My own painful experience and the ability to see the truth about my family environment required a 13-year-old child to make a decision women twice my age have told me they wouldn’t have been able to make. Loving my son enough to give him to people who were able to give him what I didn’t possess but knew he deserved was the moment life gave me a reason to never give up. Knowing God heard my prayers for him to have a better chance. For him to have a Dad and a Mom to love him. For him to be in an environment that was safe and his value acknowledged and his gifts supported and nurtured made the pain I carried of giving up my child worth it. Stop working to make my dreams come true?
For some, having amazing parents and a healthy —not perfect, no one’s childhood is perfect— but a healthy home environment affords them the emotional support they need to fight through the challenges of life… that is the power of unconditional love. Living in a healthy home environment didn’t happen for me until the second half of my freshman year of high school. My tenacity, determination, grit, fortitude, and work ethic were acquired a much less desirable way but the strength I needed to learn to endure came from the same place… I became unstoppable when I finally experienced agape love.
Having a son. Being trusted by God to do right by him. Learning to trust God with the most important person in my life forced me to take stock of life’s harsh realities way too early. My childhood stopped years before I turned 13. Life offered me countless opportunities to become heartless and God provided the ability to choose love. Strength to believe everything somehow despite all the pain, would work out for my good.
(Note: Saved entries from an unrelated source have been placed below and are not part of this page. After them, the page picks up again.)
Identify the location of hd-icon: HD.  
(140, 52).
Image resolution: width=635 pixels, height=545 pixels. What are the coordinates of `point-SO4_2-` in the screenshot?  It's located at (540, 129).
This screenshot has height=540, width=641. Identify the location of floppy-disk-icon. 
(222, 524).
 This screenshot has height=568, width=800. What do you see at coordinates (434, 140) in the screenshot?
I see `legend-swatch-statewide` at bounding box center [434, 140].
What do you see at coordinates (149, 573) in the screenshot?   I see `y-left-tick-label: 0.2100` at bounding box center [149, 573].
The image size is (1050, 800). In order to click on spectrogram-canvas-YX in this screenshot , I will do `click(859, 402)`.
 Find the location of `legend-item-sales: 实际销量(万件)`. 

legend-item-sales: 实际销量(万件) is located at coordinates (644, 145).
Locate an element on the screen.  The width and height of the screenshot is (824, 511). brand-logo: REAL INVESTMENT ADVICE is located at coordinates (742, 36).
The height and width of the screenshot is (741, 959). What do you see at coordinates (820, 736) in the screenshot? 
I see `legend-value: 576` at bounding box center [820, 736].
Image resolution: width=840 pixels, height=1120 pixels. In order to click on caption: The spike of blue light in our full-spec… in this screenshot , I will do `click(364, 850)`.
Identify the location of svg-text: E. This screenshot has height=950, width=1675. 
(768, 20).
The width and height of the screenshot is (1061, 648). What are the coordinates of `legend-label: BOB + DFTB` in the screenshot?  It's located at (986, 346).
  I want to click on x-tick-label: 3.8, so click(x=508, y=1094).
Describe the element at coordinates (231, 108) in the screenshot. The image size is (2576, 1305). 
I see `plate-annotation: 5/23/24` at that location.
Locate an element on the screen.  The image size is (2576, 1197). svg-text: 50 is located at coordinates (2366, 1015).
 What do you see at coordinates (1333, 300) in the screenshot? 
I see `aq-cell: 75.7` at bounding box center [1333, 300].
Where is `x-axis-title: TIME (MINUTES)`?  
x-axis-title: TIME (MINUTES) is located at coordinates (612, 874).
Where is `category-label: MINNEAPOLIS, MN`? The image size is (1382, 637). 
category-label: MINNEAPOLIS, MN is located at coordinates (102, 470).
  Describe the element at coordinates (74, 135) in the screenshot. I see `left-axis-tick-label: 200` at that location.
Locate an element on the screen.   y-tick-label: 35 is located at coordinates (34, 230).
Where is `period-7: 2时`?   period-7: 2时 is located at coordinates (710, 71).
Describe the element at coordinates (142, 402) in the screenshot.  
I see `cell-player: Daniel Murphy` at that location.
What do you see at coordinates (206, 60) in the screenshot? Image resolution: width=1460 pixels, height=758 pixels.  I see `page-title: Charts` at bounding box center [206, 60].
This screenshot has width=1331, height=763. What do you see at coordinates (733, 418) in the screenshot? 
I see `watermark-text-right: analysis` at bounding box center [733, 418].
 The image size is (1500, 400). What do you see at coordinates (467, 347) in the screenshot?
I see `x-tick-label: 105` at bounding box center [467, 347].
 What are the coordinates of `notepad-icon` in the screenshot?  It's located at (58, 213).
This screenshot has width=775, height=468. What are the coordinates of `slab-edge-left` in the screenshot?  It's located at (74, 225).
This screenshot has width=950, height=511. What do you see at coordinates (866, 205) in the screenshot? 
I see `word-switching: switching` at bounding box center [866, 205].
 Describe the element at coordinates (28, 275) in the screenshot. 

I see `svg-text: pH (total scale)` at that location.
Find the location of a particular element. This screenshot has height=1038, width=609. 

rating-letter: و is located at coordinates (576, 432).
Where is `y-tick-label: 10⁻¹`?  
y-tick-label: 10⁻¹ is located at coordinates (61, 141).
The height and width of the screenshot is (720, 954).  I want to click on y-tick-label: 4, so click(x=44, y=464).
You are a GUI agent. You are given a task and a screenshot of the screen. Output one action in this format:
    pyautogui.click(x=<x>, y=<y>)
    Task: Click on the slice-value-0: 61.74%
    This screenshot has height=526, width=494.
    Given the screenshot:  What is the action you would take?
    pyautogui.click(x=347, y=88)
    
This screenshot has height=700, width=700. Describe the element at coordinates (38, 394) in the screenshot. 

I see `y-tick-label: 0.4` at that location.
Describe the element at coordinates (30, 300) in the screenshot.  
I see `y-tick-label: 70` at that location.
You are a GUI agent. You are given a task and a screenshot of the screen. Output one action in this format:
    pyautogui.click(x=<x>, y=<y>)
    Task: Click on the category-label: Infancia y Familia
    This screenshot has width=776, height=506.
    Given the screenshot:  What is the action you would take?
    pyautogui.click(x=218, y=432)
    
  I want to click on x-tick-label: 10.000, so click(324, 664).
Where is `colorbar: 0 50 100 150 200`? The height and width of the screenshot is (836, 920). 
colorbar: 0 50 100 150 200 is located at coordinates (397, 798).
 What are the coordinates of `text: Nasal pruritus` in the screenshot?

I didn’t do it to prove everyone wrong who hurt me. There has not been one dream I’ve achieved because “success is the best revenge.” No, unforgiveness, resentment, bitterness, anger, and malicious intent were too easy to recognize in the eyes of the adults who made my childhood toxic. My strength then and my fortitude now are woven together by love, sealed by hope, and hemmed tightly by faith. Love, an overwhelming, intense, instinctual need, to care for and protect my child rose up inside me. Love gave me the courage to make the hardest decision I’ve ever had to make to this day in my life. Love is responsible for my becoming unstoppable.